First, I started with the Analytics Invoices table. Then, I added two filters so I would only see balances that have been unpaid. I chose to filter by invoice due dates from the previous 6 months and cash due is greater than 0. Then, I chose visualization and got rid of all of the columns in the table that were not important to me.


This gave me a snapshot of any outstanding invoices, but I also wanted to see more detailed information about the invoice and the payment. I added another table starting with Analytics Invoices. This table I summarized by sum of cash billed, and I grouped the results by all of the columns of information that I wanted to see about my invoices.


I then created an almost identical table but starting with Analytics Payments instead. This time, I summarized by sum of payments and grouped the results by very similar options to my Analytics Invoices table.
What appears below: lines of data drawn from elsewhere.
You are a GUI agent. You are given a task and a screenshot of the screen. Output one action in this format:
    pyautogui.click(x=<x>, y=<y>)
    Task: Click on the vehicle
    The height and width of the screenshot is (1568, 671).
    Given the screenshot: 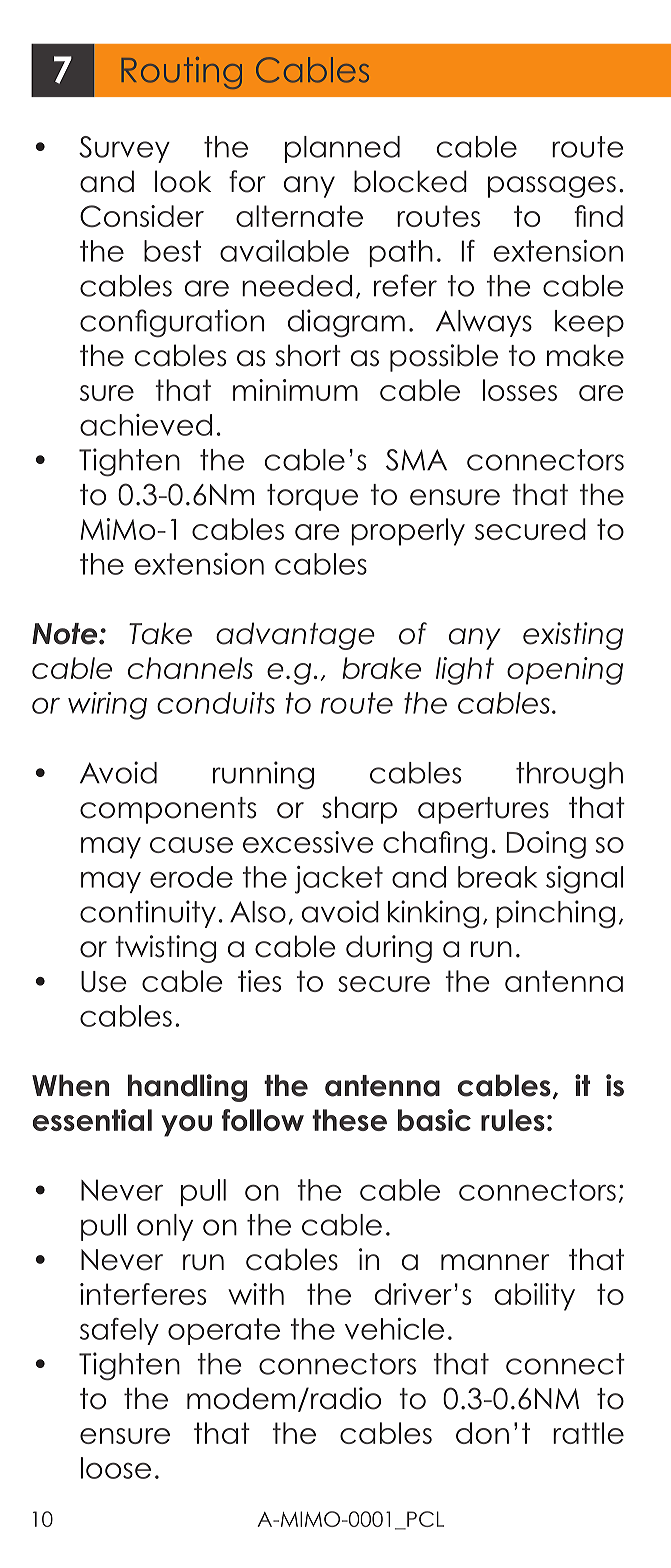 What is the action you would take?
    pyautogui.click(x=394, y=1329)
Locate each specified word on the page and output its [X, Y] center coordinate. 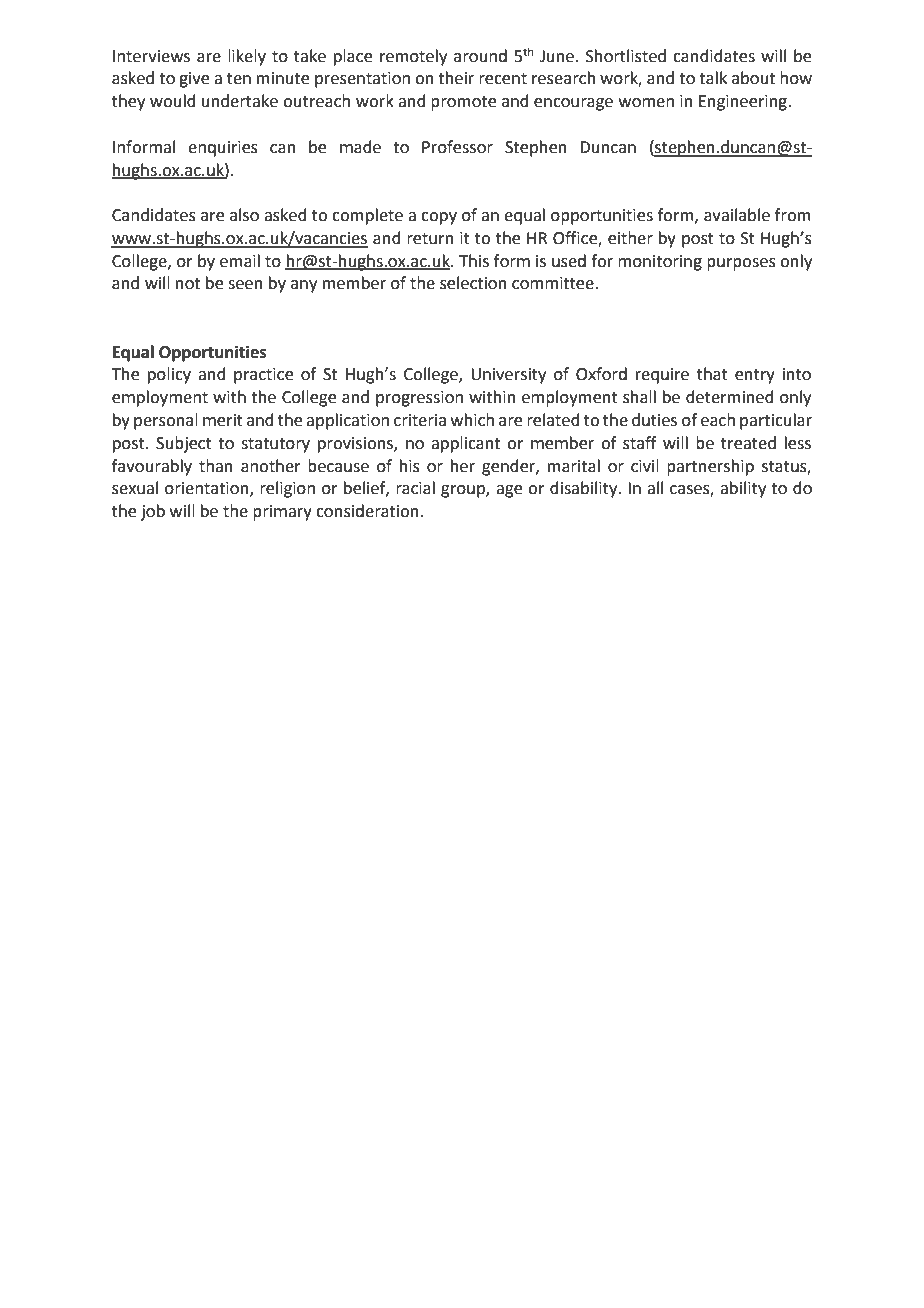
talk [713, 78]
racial [415, 488]
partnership [710, 467]
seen [245, 285]
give [194, 80]
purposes [741, 264]
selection [473, 283]
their [456, 78]
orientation [208, 489]
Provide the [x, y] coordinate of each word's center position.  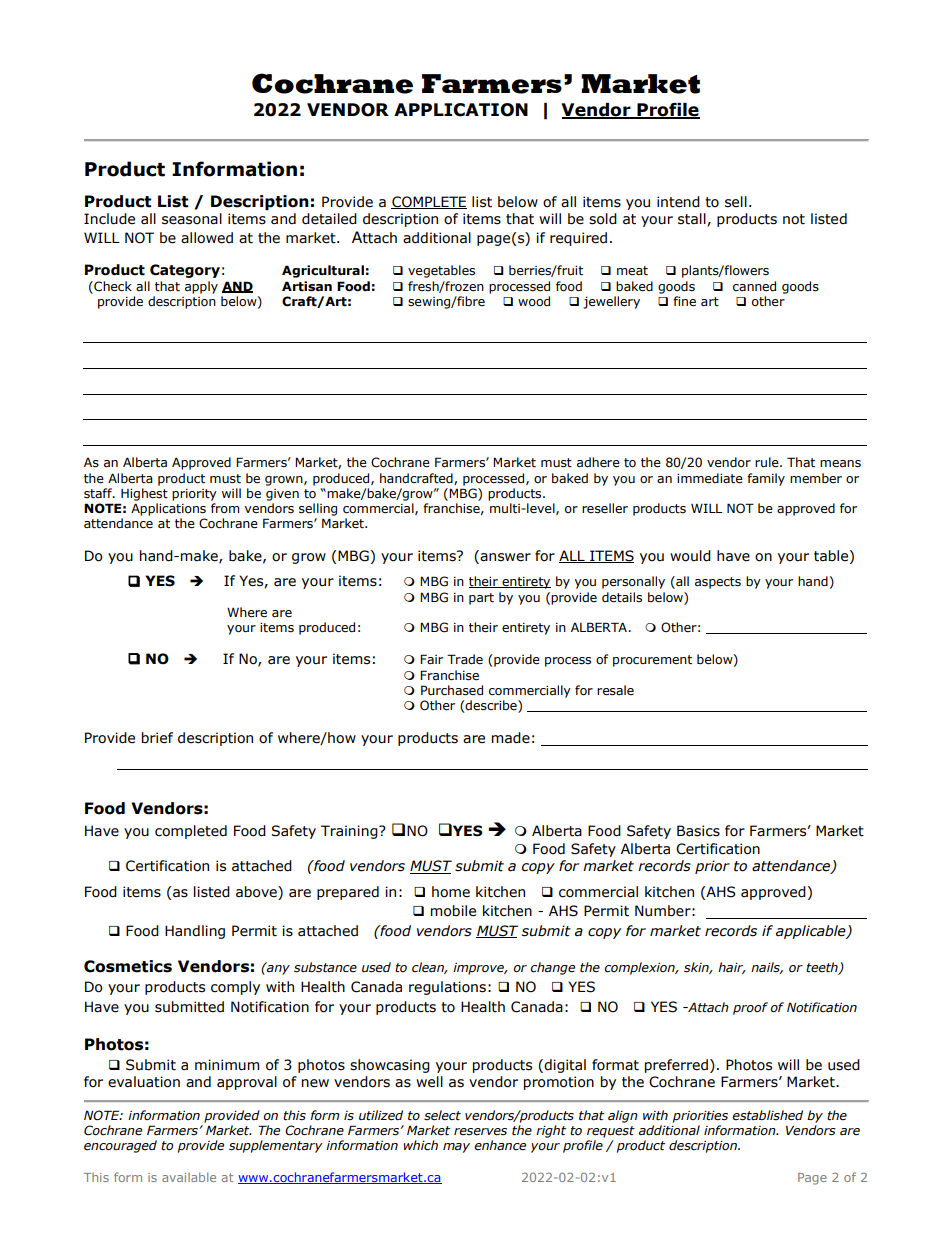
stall [693, 219]
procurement [652, 661]
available [189, 1177]
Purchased [452, 690]
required [578, 239]
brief [157, 738]
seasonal [192, 219]
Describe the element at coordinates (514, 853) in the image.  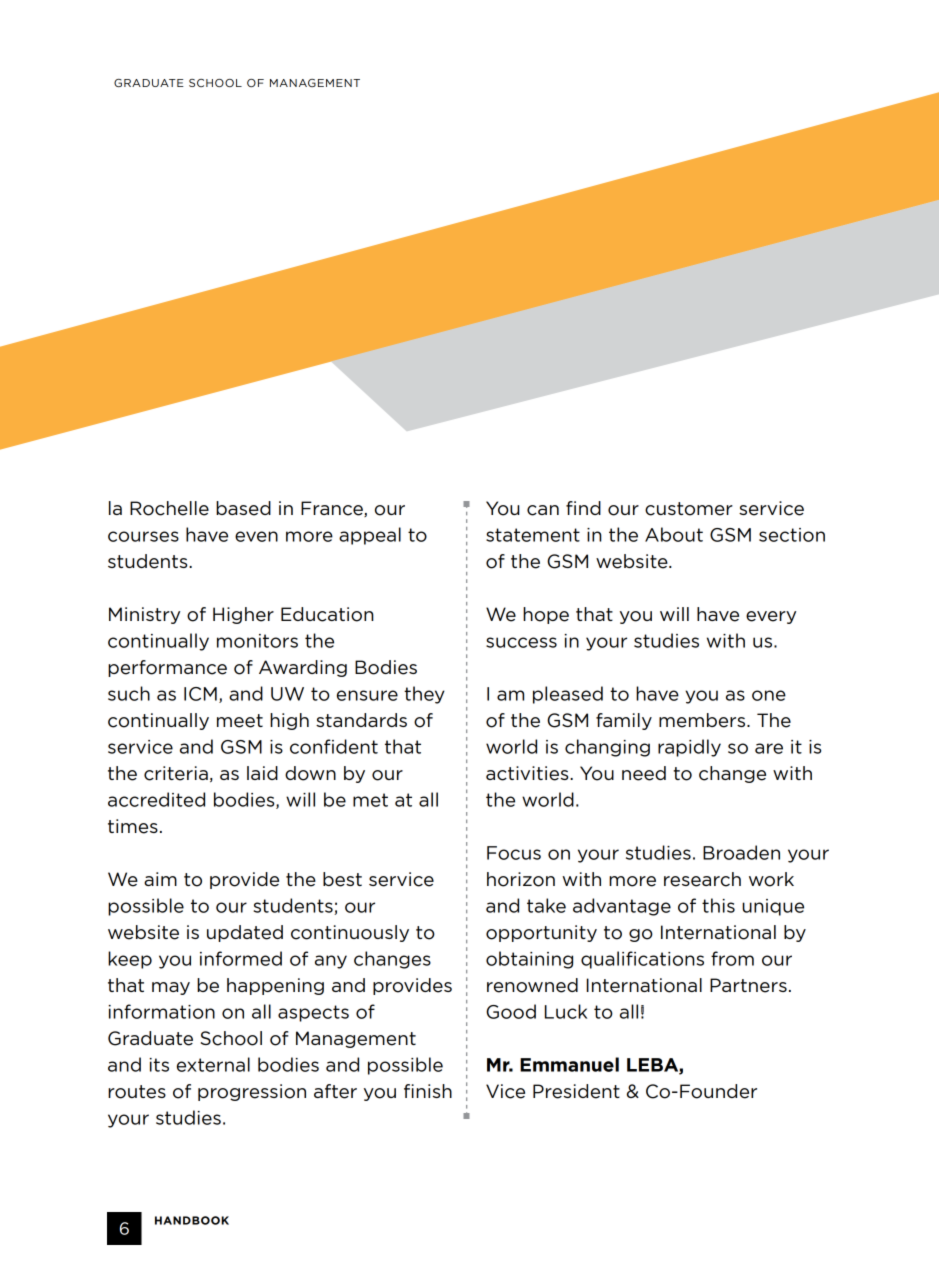
I see `Focus` at that location.
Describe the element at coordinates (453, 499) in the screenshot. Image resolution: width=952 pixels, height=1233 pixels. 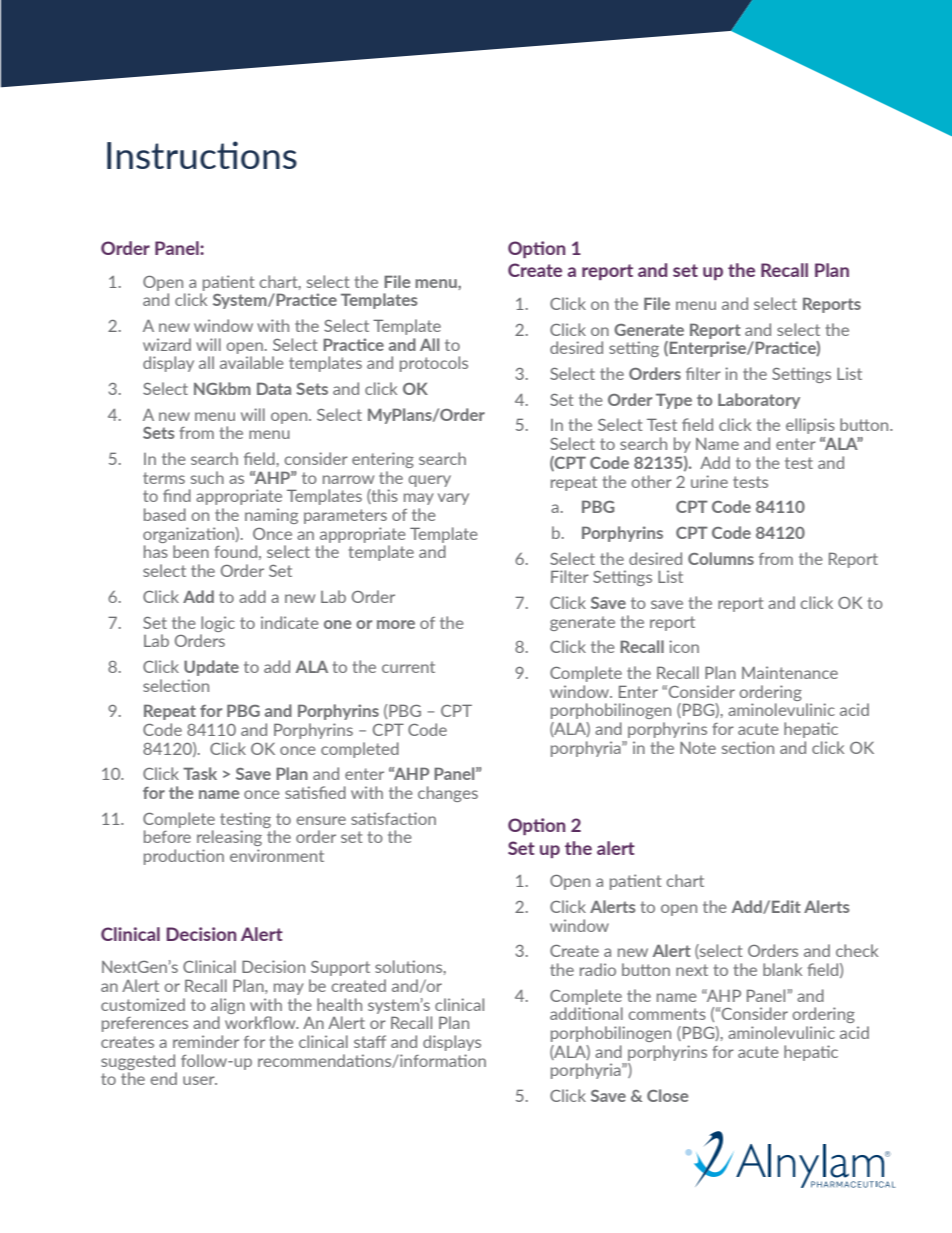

This is a very simple example of how to customize Metabase tables to fit your needs, and it may be a good starting point if you are just getting into it. Metabase can be as easy or as complicated as you would like it to be. For this example, you would only need to edit a single table.
If you want to see the cash flow you will have coming into your system in the next few months, you could arrange the data in the Analytics Invoices table to display upcoming invoices. Click on the ‘show editor’ button in the upper right corner to add filters and summarize the data. I would like to filter my results to show any invoices that are due in the next 30 days. Metabase updates either every few hours or daily, depending on your setup, and therefore you will always see an up to date list for the next month. Then in the visualization option for the table, I chose to only see the table columns that were important to me. For this example, I only wanted to see the big picture – I didn’t care about most of the invoice details. So, I chose to see the columns for invoice ID, invoice date, invoice due date, cash billed and cash due, and company name. This lets me see all of the cash billed that is due a month from now, sorted by invoice.